DESCRIPTION OF THE TASK –
Under this line are the records; repeat exactly the lines starting at the one containing "This screenshot has height=524, width=994." and ending at the one containing "Image resolution: width=221", omitting pictures.

── GIVEN RECORDS

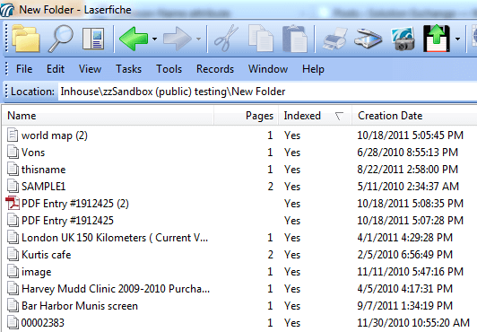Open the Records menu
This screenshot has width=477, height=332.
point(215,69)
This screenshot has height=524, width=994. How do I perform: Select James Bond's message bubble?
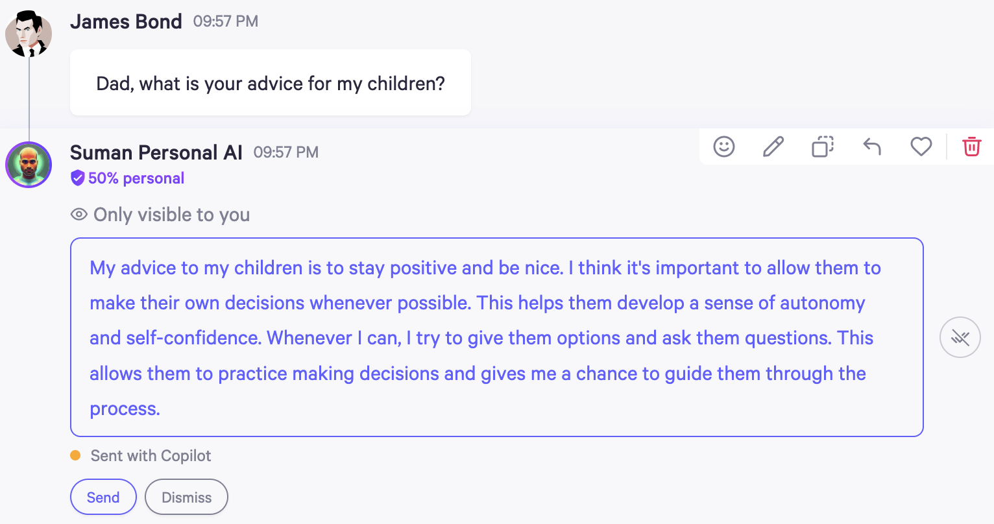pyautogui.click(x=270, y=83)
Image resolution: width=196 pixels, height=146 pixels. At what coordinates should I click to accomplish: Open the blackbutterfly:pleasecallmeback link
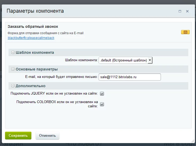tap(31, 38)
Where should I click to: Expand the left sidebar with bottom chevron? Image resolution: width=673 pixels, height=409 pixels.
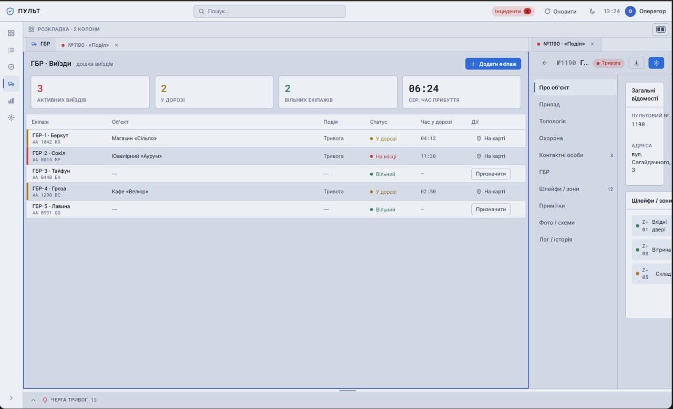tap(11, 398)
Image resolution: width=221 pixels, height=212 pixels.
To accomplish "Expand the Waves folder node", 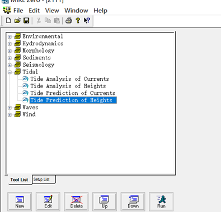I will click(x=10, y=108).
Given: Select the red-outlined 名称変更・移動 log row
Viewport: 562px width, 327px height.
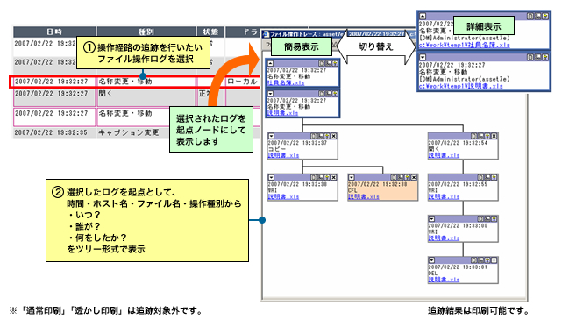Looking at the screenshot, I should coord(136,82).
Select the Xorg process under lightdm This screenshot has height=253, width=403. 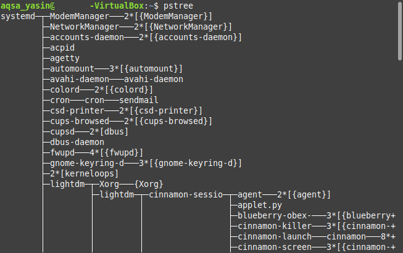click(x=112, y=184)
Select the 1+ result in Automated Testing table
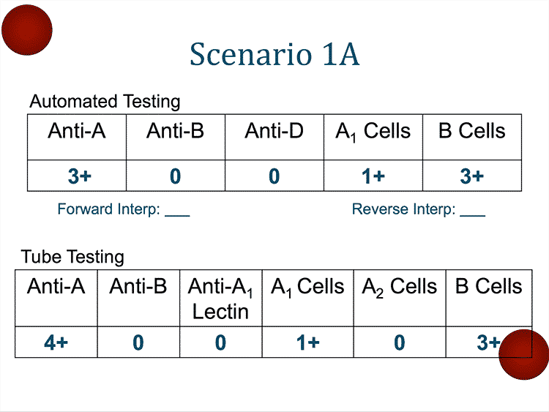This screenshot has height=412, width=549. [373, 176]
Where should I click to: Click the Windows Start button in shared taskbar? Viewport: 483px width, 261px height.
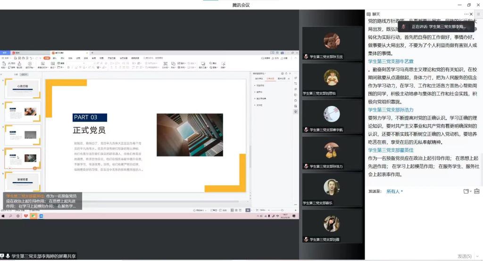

────

ANSWER FOR THE TASK –
This screenshot has height=524, width=994. How do I perform: Select James Bond's message bubble?
pyautogui.click(x=270, y=83)
Image resolution: width=196 pixels, height=146 pixels. At what coordinates should I click to accomplish: Open the blackbutterfly:pleasecallmeback link
tap(31, 38)
Where should I click to: Expand the left sidebar with bottom chevron? Image resolution: width=673 pixels, height=409 pixels.
tap(11, 398)
Image resolution: width=221 pixels, height=212 pixels.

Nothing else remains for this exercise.